Phonon characteristics of Si‐doped InAs grown by gas‐source molecular beam epitaxy

Abstract

AbstractUsing Raman scattering spectroscopy with 514‐ and 633‐nm light sources, we have studied the phonon characteristics of Si‐doped InAs films grown on (100) n‐type InAs by gas‐source molecular beam epitaxy having charge carrier concentration (n) between 2.26 × 1018 and 1.68 × 1020 cm−3. The unscreened longitudinal optical (LO) phonon is observed near ~238 cm−1 along with two plasmon‐LO‐phonon (PLP) coupled L± modes. With increasing n, the L− mode is downshifted from the LO phonon towards the transverse optical mode frequency. This abnormal behavior is ascribed to the large scattering vector and heavy Landau damping. The L+ mode close to the plasma frequency ωP is also detected in samples with n > 1019 cm−3. The observed unscreened LO mode in the forbidden configuration is attributed to the resonance enhanced scattering induced by surface space charge.
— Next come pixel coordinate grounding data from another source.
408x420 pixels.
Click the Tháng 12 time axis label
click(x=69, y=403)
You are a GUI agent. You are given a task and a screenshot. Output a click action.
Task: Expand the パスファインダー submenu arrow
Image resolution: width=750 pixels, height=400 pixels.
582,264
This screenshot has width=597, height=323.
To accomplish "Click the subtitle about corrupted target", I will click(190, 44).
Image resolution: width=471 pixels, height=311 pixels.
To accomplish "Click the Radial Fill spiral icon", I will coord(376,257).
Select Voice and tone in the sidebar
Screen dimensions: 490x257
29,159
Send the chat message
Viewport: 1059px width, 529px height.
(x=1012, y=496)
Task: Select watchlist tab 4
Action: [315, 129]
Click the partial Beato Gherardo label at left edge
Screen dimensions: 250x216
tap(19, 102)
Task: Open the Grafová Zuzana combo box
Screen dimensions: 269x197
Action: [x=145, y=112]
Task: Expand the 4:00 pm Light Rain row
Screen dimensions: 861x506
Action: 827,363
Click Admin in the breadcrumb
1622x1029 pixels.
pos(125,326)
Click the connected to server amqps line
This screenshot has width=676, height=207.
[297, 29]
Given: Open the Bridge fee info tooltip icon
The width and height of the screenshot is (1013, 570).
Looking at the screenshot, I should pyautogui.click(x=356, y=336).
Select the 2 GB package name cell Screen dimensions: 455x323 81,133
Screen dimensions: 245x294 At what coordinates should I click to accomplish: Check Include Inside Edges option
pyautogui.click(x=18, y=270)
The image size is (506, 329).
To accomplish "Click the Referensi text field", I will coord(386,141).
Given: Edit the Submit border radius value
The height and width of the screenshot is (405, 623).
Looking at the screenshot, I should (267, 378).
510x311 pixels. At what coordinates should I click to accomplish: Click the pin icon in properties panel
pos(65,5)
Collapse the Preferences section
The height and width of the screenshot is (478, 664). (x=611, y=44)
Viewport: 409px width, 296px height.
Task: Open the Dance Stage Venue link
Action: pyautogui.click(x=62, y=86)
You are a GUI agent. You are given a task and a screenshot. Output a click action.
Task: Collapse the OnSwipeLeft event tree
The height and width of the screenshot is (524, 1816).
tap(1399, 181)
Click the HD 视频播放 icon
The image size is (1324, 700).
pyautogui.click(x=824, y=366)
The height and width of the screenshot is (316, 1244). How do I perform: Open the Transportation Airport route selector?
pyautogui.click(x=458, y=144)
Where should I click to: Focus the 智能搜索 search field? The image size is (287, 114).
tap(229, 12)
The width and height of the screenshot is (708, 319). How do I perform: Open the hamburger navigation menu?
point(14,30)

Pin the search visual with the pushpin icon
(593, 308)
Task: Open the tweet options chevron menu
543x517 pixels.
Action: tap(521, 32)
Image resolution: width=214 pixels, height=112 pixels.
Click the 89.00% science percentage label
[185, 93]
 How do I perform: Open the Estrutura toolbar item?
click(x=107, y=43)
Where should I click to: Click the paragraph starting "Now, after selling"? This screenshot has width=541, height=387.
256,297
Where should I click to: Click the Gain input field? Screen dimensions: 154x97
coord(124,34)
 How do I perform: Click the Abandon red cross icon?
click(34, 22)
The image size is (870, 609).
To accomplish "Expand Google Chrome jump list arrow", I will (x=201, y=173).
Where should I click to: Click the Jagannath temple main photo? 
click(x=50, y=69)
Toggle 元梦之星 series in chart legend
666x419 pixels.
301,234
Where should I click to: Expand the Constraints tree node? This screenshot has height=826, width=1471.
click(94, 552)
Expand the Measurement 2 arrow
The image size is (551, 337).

Reliable values of charge carrier density and mobility are estimated from the simulated shifts of PLP modes in the low Si‐doped InAs films. At higher doping level, a full‐line shape analysis is desired for assessing accurate values of the transport parameters. In Si‐doped InAs, we appraised the existing experimental data of localized vibrational modes (LVMs) from Raman and Fourier transform infrared spectroscopy by exploiting a sophisticated Green's function theory and incorporating lattice relaxation effects around SiIn and SiAs defects for constructing accurate perturbation models. The simulated results of LVMs for several isolated (Td) defects, nearest neighbor pair (C3v), and next‐nearest neighbor complex centers (Cs) are compared, contrasted, and discussed with the experimental data.